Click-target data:
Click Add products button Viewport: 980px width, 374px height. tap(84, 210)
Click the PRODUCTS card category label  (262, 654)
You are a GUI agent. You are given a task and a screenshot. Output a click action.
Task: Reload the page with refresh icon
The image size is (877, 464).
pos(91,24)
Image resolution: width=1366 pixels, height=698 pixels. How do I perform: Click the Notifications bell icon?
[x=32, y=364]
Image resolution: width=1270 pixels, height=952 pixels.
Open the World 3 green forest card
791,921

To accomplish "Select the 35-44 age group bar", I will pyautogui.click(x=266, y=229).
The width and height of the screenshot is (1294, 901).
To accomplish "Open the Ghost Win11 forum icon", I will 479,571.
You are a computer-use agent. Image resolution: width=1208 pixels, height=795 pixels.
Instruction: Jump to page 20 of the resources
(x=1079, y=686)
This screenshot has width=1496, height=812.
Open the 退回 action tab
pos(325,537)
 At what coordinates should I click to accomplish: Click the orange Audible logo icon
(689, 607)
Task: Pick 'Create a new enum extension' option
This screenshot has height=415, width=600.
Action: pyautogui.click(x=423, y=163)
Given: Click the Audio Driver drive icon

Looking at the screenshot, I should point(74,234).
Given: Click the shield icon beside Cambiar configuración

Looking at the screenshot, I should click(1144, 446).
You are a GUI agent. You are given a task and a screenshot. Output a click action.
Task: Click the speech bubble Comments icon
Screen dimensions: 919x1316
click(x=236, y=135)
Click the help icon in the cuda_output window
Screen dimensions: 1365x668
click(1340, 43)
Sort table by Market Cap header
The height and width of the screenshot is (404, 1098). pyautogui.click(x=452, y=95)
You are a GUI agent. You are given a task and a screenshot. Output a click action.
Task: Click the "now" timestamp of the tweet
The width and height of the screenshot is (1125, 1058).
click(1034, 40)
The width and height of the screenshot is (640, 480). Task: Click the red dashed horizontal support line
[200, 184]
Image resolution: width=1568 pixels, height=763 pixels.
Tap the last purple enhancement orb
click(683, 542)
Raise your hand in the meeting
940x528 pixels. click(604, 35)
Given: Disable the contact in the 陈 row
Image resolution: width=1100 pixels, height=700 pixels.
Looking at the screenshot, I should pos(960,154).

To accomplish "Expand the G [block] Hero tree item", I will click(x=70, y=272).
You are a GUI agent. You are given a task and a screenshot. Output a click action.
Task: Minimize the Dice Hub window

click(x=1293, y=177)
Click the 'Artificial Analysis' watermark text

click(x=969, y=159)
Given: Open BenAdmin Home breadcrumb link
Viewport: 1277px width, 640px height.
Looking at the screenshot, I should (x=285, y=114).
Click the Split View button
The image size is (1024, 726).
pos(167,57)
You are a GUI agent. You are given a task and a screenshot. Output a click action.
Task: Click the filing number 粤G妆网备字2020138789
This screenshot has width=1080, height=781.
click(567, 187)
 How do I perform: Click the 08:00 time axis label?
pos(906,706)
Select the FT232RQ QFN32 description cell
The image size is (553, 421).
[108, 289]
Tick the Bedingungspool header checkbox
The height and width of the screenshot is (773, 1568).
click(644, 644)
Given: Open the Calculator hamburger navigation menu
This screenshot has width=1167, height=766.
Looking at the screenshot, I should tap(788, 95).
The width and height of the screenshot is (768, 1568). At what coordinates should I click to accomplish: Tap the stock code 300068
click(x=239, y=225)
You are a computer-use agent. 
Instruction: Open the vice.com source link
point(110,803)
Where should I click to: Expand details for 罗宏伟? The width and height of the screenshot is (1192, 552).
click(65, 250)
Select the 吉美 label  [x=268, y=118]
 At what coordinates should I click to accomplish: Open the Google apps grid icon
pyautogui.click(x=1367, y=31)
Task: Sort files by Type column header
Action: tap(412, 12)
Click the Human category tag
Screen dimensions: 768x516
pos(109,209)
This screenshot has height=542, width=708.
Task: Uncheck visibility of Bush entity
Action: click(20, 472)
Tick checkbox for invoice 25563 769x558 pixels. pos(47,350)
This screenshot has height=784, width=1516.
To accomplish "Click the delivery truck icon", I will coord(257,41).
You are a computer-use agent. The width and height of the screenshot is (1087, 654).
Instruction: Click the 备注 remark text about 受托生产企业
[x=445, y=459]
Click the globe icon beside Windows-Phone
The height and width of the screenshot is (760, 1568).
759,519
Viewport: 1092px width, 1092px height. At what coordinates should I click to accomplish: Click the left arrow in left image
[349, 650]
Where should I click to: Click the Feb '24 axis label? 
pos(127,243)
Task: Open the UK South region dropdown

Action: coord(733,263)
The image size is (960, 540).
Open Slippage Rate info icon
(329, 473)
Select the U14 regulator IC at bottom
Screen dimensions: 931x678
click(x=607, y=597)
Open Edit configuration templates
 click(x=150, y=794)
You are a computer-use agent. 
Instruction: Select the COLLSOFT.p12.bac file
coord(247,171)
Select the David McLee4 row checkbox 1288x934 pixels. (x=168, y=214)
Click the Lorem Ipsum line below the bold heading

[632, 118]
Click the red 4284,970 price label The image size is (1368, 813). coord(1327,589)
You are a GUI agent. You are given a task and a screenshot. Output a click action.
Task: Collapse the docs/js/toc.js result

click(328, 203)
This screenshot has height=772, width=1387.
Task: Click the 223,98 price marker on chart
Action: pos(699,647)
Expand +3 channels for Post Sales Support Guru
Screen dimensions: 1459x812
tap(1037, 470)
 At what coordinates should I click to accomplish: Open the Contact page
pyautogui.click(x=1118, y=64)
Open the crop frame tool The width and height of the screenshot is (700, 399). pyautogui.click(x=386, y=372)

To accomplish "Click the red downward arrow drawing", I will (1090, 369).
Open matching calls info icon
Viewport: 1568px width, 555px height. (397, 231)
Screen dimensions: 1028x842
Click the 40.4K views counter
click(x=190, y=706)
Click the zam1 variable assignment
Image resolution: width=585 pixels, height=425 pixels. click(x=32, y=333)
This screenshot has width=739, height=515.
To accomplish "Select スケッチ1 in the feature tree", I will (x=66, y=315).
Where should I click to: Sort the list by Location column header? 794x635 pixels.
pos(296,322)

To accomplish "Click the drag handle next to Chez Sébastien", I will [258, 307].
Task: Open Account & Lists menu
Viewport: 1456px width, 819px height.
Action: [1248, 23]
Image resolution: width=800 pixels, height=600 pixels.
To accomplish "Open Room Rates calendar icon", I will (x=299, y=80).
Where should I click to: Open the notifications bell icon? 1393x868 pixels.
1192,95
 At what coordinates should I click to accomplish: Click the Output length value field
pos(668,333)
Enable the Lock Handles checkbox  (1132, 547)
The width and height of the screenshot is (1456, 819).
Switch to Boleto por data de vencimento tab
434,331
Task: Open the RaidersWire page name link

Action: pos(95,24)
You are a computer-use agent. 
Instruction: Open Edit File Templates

### Your task
Swap "Market Cap" for "Price" throughout the records, and write all of them out again with nothing else altered.

### Answer for the task
Click Add products button Viewport: 980px width, 374px height. tap(84, 210)
Click the PRODUCTS card category label  (262, 654)
You are a GUI agent. You are given a task and a screenshot. Output a click action.
Task: Reload the page with refresh icon
The image size is (877, 464).
pos(91,24)
Image resolution: width=1366 pixels, height=698 pixels. How do I perform: Click the Notifications bell icon?
[x=32, y=364]
Image resolution: width=1270 pixels, height=952 pixels.
Open the World 3 green forest card
791,921

To accomplish "Select the 35-44 age group bar", I will pyautogui.click(x=266, y=229).
The width and height of the screenshot is (1294, 901).
To accomplish "Open the Ghost Win11 forum icon", I will 479,571.
You are a computer-use agent. Image resolution: width=1208 pixels, height=795 pixels.
Instruction: Jump to page 20 of the resources
(x=1079, y=686)
This screenshot has width=1496, height=812.
Open the 退回 action tab
pos(325,537)
 At what coordinates should I click to accomplish: Click the orange Audible logo icon
(689, 607)
Task: Pick 'Create a new enum extension' option
This screenshot has height=415, width=600.
Action: pyautogui.click(x=423, y=163)
Given: Click the Audio Driver drive icon

Looking at the screenshot, I should point(74,234).
Given: Click the shield icon beside Cambiar configuración

Looking at the screenshot, I should click(1144, 446).
You are a GUI agent. You are given a task and a screenshot. Output a click action.
Task: Click the speech bubble Comments icon
Screen dimensions: 919x1316
click(x=236, y=135)
Click the help icon in the cuda_output window
Screen dimensions: 1365x668
click(1340, 43)
Sort table by Price header
The height and width of the screenshot is (404, 1098). pyautogui.click(x=452, y=95)
You are a GUI agent. You are given a task and a screenshot. Output a click action.
Task: Click the "now" timestamp of the tweet
The width and height of the screenshot is (1125, 1058).
click(1034, 40)
The width and height of the screenshot is (640, 480). Task: Click the red dashed horizontal support line
[200, 184]
Image resolution: width=1568 pixels, height=763 pixels.
Tap the last purple enhancement orb
click(683, 542)
Raise your hand in the meeting
940x528 pixels. click(604, 35)
Given: Disable the contact in the 陈 row
Image resolution: width=1100 pixels, height=700 pixels.
Looking at the screenshot, I should pos(960,154).

To accomplish "Expand the G [block] Hero tree item", I will click(x=70, y=272).
You are a GUI agent. You are given a task and a screenshot. Output a click action.
Task: Minimize the Dice Hub window

click(x=1293, y=177)
Click the 'Artificial Analysis' watermark text

click(x=969, y=159)
Given: Open BenAdmin Home breadcrumb link
Viewport: 1277px width, 640px height.
Looking at the screenshot, I should (x=285, y=114).
Click the Split View button
The image size is (1024, 726).
pos(167,57)
You are a GUI agent. You are given a task and a screenshot. Output a click action.
Task: Click the filing number 粤G妆网备字2020138789
This screenshot has width=1080, height=781.
click(567, 187)
 How do I perform: Click the 08:00 time axis label?
pos(906,706)
Select the FT232RQ QFN32 description cell
The image size is (553, 421).
[108, 289]
Tick the Bedingungspool header checkbox
The height and width of the screenshot is (773, 1568).
click(644, 644)
Given: Open the Calculator hamburger navigation menu
This screenshot has width=1167, height=766.
Looking at the screenshot, I should tap(788, 95).
The width and height of the screenshot is (768, 1568). At what coordinates should I click to accomplish: Tap the stock code 300068
click(x=239, y=225)
You are a computer-use agent. 
Instruction: Open the vice.com source link
point(110,803)
Where should I click to: Expand details for 罗宏伟? The width and height of the screenshot is (1192, 552).
click(65, 250)
Select the 吉美 label  [x=268, y=118]
 At what coordinates should I click to accomplish: Open the Google apps grid icon
pyautogui.click(x=1367, y=31)
Task: Sort files by Type column header
Action: tap(412, 12)
Click the Human category tag
Screen dimensions: 768x516
pos(109,209)
This screenshot has height=542, width=708.
Task: Uncheck visibility of Bush entity
Action: click(20, 472)
Tick checkbox for invoice 25563 769x558 pixels. pos(47,350)
This screenshot has height=784, width=1516.
To accomplish "Click the delivery truck icon", I will coord(257,41).
You are a computer-use agent. The width and height of the screenshot is (1087, 654).
Instruction: Click the 备注 remark text about 受托生产企业
[x=445, y=459]
Click the globe icon beside Windows-Phone
The height and width of the screenshot is (760, 1568).
759,519
Viewport: 1092px width, 1092px height. At what coordinates should I click to accomplish: Click the left arrow in left image
[349, 650]
Where should I click to: Click the Feb '24 axis label? 
pos(127,243)
Task: Open the UK South region dropdown

Action: coord(733,263)
The image size is (960, 540).
Open Slippage Rate info icon
(329, 473)
Select the U14 regulator IC at bottom
Screen dimensions: 931x678
click(x=607, y=597)
Open Edit configuration templates
 click(x=150, y=794)
You are a computer-use agent. 
Instruction: Select the COLLSOFT.p12.bac file
coord(247,171)
Select the David McLee4 row checkbox 1288x934 pixels. (x=168, y=214)
Click the Lorem Ipsum line below the bold heading

[632, 118]
Click the red 4284,970 price label The image size is (1368, 813). coord(1327,589)
You are a GUI agent. You are given a task and a screenshot. Output a click action.
Task: Collapse the docs/js/toc.js result

click(328, 203)
This screenshot has height=772, width=1387.
Task: Click the 223,98 price marker on chart
Action: pos(699,647)
Expand +3 channels for Post Sales Support Guru
Screen dimensions: 1459x812
tap(1037, 470)
 At what coordinates should I click to accomplish: Open the Contact page
pyautogui.click(x=1118, y=64)
Open the crop frame tool The width and height of the screenshot is (700, 399). pyautogui.click(x=386, y=372)

To accomplish "Click the red downward arrow drawing", I will (1090, 369).
Open matching calls info icon
Viewport: 1568px width, 555px height. (397, 231)
Screen dimensions: 1028x842
Click the 40.4K views counter
click(x=190, y=706)
Click the zam1 variable assignment
Image resolution: width=585 pixels, height=425 pixels. click(x=32, y=333)
This screenshot has width=739, height=515.
To accomplish "Select スケッチ1 in the feature tree", I will (x=66, y=315).
Where should I click to: Sort the list by Location column header? 794x635 pixels.
pos(296,322)

To accomplish "Click the drag handle next to Chez Sébastien", I will [258, 307].
Task: Open Account & Lists menu
Viewport: 1456px width, 819px height.
Action: [1248, 23]
Image resolution: width=800 pixels, height=600 pixels.
To accomplish "Open Room Rates calendar icon", I will (x=299, y=80).
Where should I click to: Open the notifications bell icon? 1393x868 pixels.
1192,95
 At what coordinates should I click to accomplish: Click the Output length value field
pos(668,333)
Enable the Lock Handles checkbox  (1132, 547)
The width and height of the screenshot is (1456, 819).
Switch to Boleto por data de vencimento tab
434,331
Task: Open the RaidersWire page name link

Action: pos(95,24)
You are a computer-use agent. 
Instruction: Open Edit File Templates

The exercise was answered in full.